* Passage for review *
+++
You can’t fault his ambition. From the time he began his NBA career in 1996, then the youngest player in the history of the league, Kobe Bryant has been pretty unashamed in his pursuit of Michael Jordan.
And tonight he finally did it with a pair of free throws during the second quarter against the Minnesota Timberwolves:
While all new NBA players want to be the best, few if any have ever targeted the greatest of all time and decided to see if they can take their crown quite like Bryant did.
And on the week when he surpasses Jordan on the all-time NBA scoring charts, it would be easy to suggest that he has finally, to borrow a phrase from another sport, knocked Jordan off his perch.
However, based on any number of criteria, from cultural impact to on-court influence, Jordan remains well clear of Bryant and no matter what Bryant achieves before the end of his career, it will always remain so.
+++
* Study material *

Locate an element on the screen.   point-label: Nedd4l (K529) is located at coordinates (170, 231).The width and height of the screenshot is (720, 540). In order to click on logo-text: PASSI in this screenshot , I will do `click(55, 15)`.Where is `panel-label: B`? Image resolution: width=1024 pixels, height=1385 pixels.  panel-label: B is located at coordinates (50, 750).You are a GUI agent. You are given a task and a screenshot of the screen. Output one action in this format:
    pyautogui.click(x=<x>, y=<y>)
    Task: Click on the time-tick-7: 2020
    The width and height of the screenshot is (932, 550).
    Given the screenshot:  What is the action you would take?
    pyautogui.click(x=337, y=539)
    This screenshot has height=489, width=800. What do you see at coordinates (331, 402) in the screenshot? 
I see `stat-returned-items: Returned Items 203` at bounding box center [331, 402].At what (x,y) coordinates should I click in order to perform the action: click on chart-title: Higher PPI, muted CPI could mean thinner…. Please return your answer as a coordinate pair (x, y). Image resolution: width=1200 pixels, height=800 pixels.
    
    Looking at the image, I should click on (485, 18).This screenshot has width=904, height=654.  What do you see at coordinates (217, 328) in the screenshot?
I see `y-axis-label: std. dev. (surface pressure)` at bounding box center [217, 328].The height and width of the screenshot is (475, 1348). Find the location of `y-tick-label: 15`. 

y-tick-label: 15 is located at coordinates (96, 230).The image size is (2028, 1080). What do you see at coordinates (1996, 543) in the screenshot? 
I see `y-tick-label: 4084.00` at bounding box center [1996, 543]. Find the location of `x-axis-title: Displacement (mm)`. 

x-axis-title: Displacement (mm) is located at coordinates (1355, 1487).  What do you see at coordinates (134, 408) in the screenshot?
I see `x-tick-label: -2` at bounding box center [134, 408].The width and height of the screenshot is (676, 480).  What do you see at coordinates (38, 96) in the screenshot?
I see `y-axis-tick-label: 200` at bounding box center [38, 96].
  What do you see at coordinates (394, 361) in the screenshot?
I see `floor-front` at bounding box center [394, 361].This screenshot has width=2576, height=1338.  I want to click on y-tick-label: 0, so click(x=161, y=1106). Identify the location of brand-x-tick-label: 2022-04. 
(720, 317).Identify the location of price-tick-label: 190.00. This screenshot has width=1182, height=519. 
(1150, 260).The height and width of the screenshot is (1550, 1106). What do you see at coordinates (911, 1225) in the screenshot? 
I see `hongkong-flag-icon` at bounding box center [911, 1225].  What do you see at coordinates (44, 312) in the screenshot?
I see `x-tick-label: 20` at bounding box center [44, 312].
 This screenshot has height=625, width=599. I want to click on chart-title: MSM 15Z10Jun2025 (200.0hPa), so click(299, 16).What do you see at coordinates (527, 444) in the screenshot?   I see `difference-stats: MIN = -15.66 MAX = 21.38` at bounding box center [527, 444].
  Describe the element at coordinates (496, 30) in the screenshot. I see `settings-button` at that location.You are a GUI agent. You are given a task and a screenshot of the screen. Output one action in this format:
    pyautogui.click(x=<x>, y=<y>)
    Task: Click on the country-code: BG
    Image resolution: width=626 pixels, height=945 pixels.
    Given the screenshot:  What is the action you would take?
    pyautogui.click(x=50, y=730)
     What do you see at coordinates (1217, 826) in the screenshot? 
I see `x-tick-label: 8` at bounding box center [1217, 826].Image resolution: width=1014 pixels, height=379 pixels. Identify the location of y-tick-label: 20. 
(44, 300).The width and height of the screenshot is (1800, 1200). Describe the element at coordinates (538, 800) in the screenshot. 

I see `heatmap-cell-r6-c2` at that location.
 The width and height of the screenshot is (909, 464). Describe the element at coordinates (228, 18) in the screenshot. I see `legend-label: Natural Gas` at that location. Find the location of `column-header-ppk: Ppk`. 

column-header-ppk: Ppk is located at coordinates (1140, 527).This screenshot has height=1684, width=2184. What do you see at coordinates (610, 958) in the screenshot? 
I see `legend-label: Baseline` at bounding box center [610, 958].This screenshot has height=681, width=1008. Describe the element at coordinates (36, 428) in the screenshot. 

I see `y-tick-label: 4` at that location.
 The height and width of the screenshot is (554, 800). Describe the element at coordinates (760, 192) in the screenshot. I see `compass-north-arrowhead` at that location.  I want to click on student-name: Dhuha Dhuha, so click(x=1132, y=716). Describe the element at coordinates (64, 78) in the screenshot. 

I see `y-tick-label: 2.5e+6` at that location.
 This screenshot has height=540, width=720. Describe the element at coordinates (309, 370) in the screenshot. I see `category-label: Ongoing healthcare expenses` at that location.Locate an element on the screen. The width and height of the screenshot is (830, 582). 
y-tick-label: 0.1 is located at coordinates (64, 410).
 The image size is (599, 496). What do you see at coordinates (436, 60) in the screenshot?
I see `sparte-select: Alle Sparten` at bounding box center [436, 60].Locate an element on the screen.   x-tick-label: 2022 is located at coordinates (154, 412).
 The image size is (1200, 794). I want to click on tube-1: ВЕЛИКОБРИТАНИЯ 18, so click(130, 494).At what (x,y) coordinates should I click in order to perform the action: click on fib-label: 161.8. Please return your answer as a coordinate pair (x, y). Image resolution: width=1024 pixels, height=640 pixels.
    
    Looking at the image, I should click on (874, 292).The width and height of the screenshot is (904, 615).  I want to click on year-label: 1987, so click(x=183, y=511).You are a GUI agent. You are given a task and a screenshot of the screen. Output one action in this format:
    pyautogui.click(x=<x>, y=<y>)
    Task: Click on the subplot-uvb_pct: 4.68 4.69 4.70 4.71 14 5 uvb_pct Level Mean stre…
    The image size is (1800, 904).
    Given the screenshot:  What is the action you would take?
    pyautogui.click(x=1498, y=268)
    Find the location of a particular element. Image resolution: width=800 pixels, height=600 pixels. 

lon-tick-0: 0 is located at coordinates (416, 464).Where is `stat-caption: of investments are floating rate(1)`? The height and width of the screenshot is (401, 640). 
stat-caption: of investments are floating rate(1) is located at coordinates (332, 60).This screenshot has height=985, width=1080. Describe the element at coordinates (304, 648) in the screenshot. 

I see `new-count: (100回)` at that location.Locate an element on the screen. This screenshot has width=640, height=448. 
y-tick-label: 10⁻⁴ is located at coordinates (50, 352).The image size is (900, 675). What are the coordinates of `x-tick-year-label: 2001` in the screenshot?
+++
* Problem *
Rewrite the passage about Kobe Bryant and Michael Jordan between "And tonight he" and "off his perch.", inclusive, replacing "scoring charts" with "scoring list".

* Result of the exercise *
And tonight he finally did it with a pair of free throws during the second quarter against the Minnesota Timberwolves:
While all new NBA players want to be the best, few if any have ever targeted the greatest of all time and decided to see if they can take their crown quite like Bryant did.
And on the week when he surpasses Jordan on the all-time NBA scoring list, it would be easy to suggest that he has finally, to borrow a phrase from another sport, knocked Jordan off his perch.